Text:
Mutesarriflik Libanonberg

Das Mutesarriflik Libanonberg im Jahr 1914
Libanonberg und seine administrative Gliederung im Jahr 1898

Das Mutesarriflik Libanon[1][2][3] (türkisch Cebel-i Lübnan Mutasarrıflığı, französisch Moutassarifiat du Mont-Liban, arabisch متصرفية جبل لبنان, DMG Mutaṣarrifīyat Ǧabal Lubnān) war eine Provinz innerhalb des Osmanischen Reiches, die 1861 im Libanongebirge infolge des drusisch-maronitischen Konflikts und der Ausschreitungen von 1860 unter Einflussnahme europäischer Mächte eingerichtet wurde und ein autonomes Gebiet bildete, das einem christlichen Gouverneur („Mutasarrif“) unterstellt war. Der Mutesarriflik, der im Jahr 1870 etwa 110.000 Einwohner zählte,[4] hatte Beit ed-Din bei Dair al-Qamar als Hauptstadt.[5] Amtssprache waren Osmanisch (Türkisch) und Französisch, Umgangssprache libanesisches Arabisch. Auch das Hocharabische spielte als Bildungssprache eine Rolle. Die großen libanesischen Städte, namentlich Beirut, waren aus dem Mutesarriflik ausgeklammert.

Arbeitsauftrag:
Beantworte anhand des Textes über das Mutesarriflik Libanonberg diese Fragen:
1. In welchem Jahr wurde die Provinz eingerichtet?
2. Welcher Ort war ihre Hauptstadt?
3. Welche Sprachen waren Amtssprachen?
Die Zeilen sind eigenständiges Material und gehören nicht zum Text.

Bereitgestellte Angaben:
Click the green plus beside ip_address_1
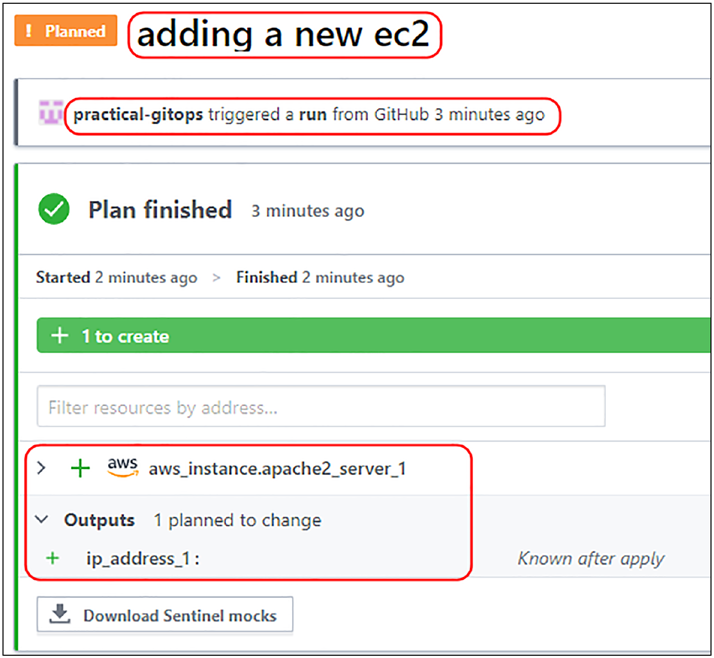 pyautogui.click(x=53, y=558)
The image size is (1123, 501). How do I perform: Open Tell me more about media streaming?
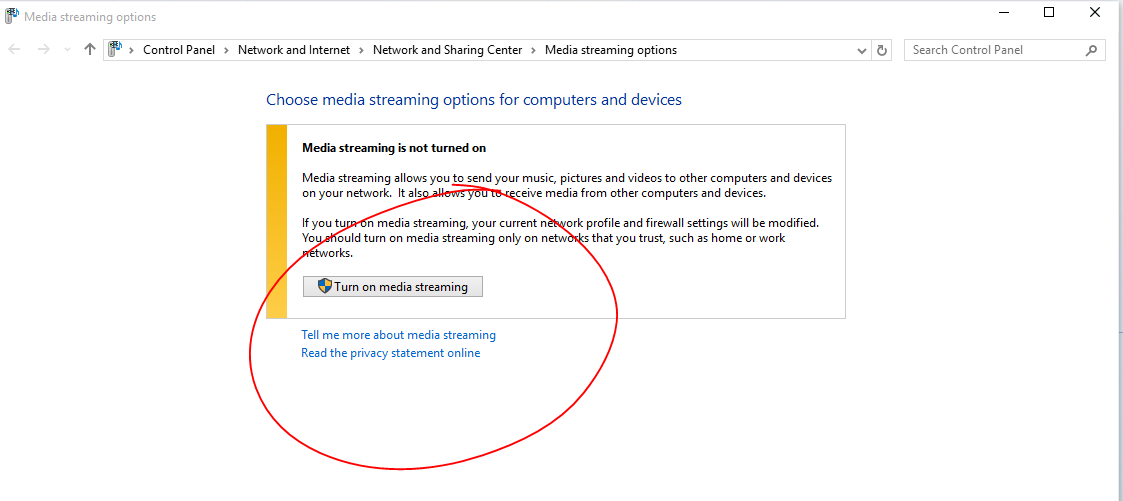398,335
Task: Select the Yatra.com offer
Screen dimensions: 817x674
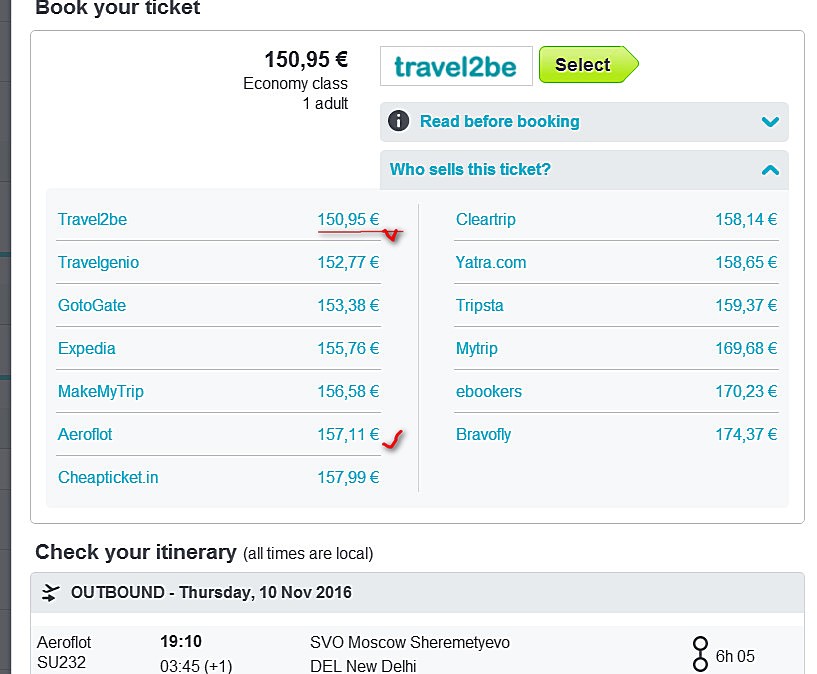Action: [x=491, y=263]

* * *

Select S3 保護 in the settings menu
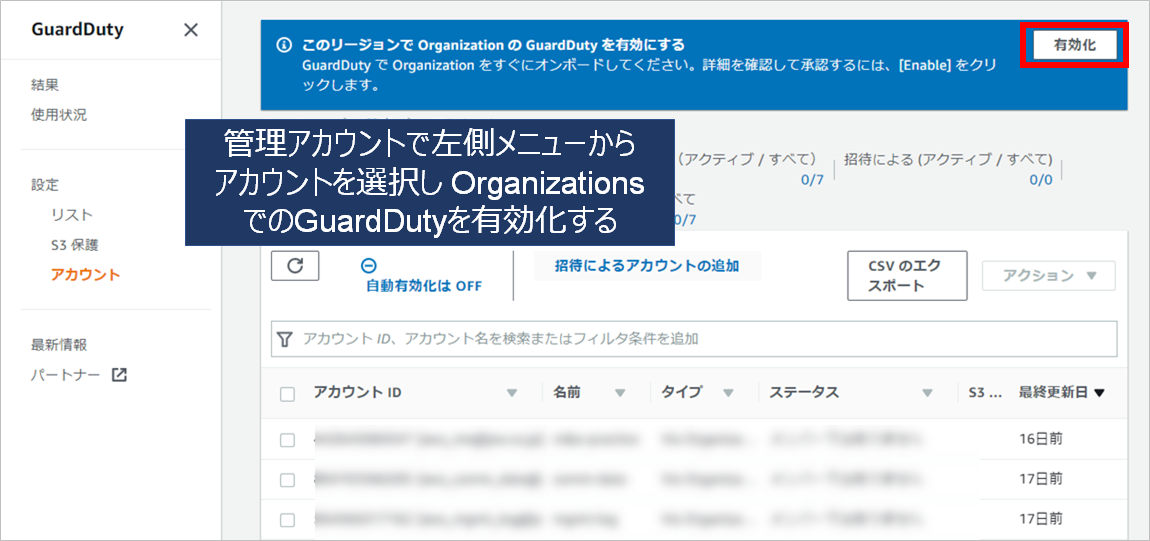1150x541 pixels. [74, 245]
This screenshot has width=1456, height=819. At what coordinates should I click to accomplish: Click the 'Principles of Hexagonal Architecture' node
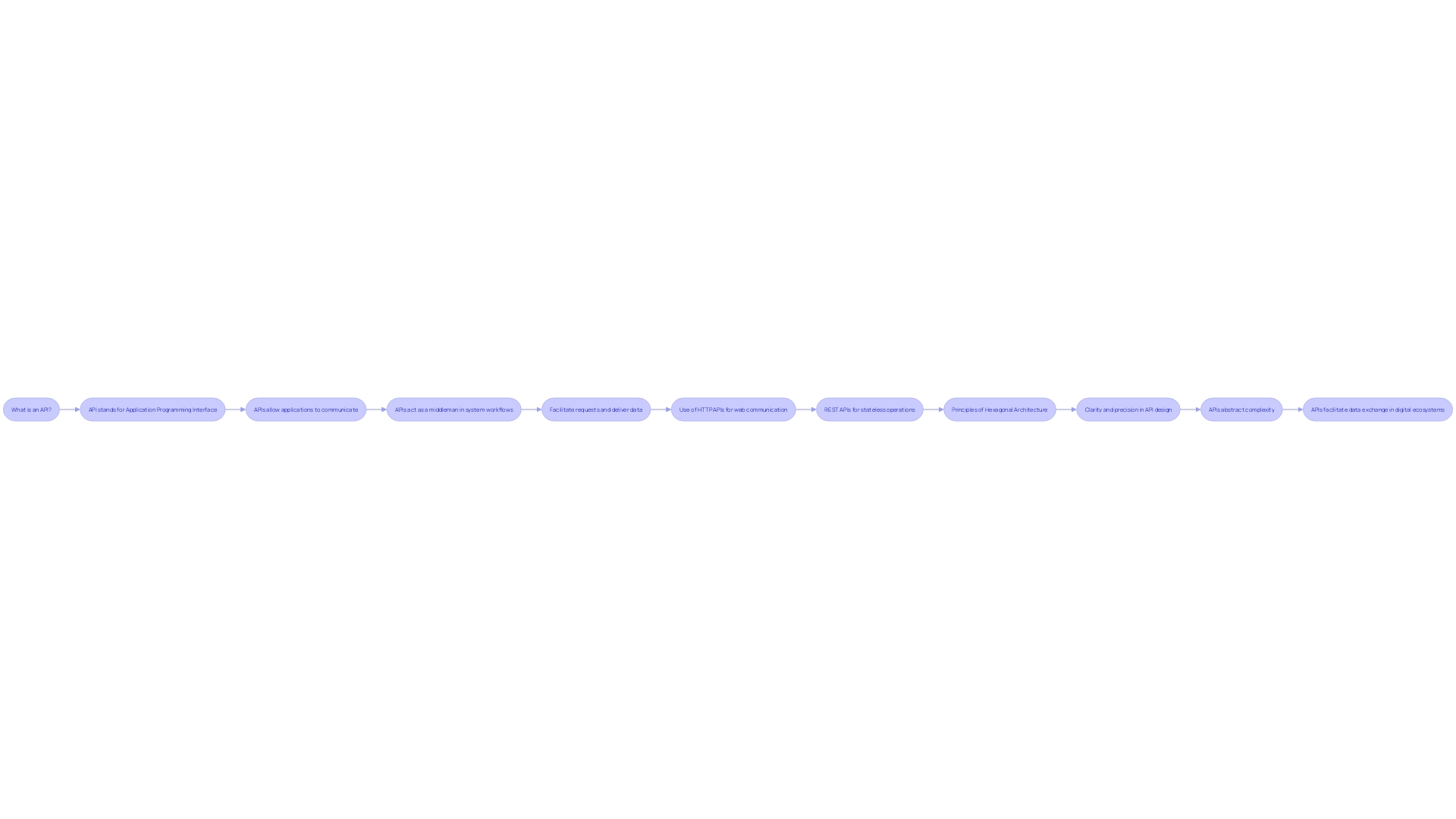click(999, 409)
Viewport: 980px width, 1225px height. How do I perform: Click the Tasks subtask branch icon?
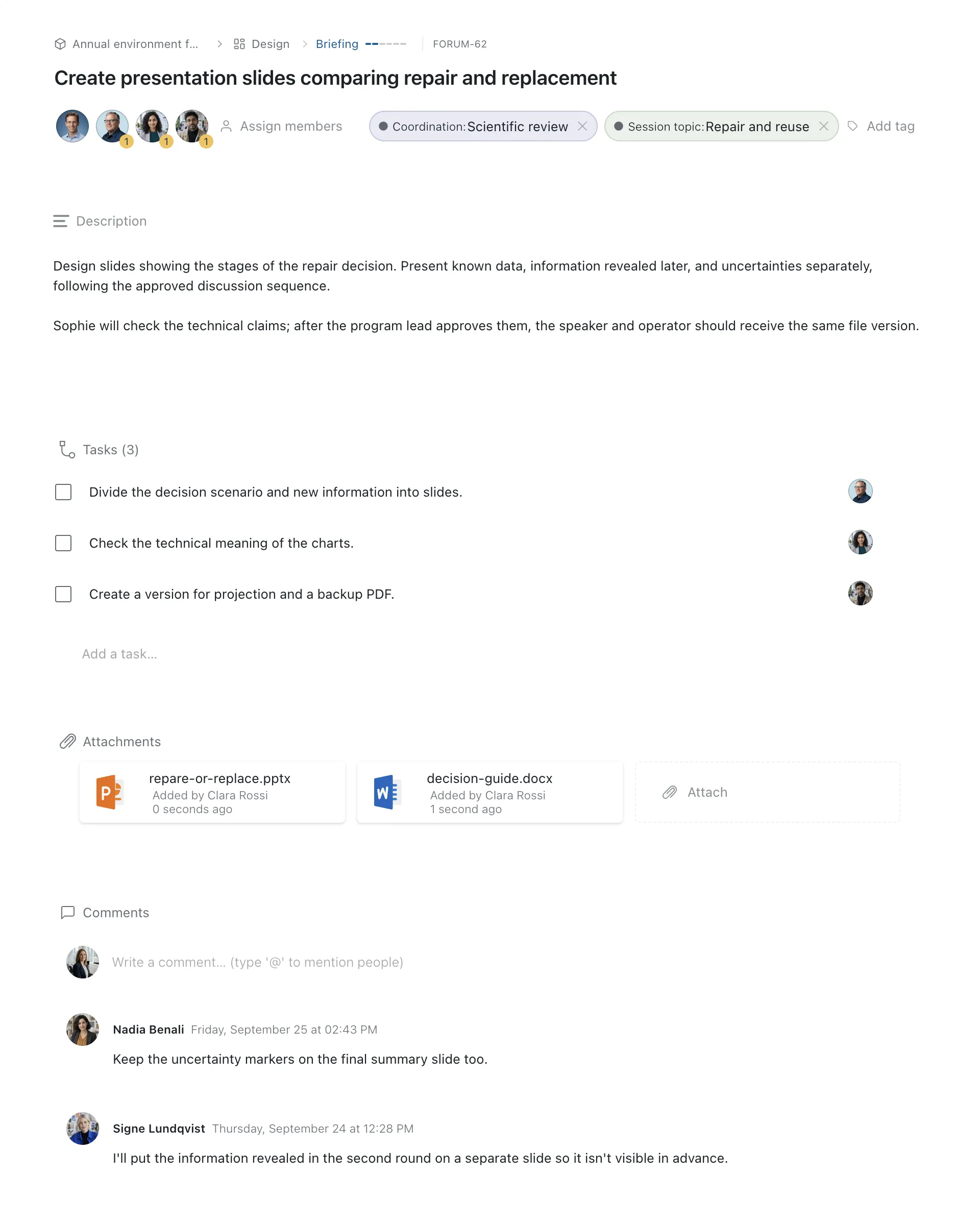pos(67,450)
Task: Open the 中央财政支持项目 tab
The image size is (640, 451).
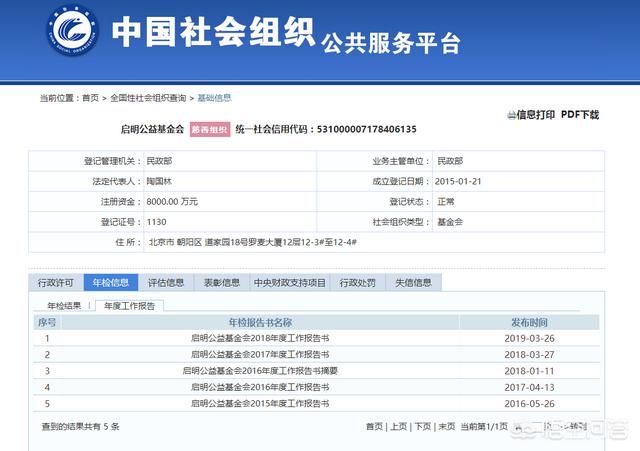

Vollständige Antwort:
1. Die Provinz wurde 1861 eingerichtet.
2. Die Hauptstadt war Beit ed-Din bei Dair al-Qamar.
3. Amtssprachen waren Osmanisch (Türkisch) und Französisch.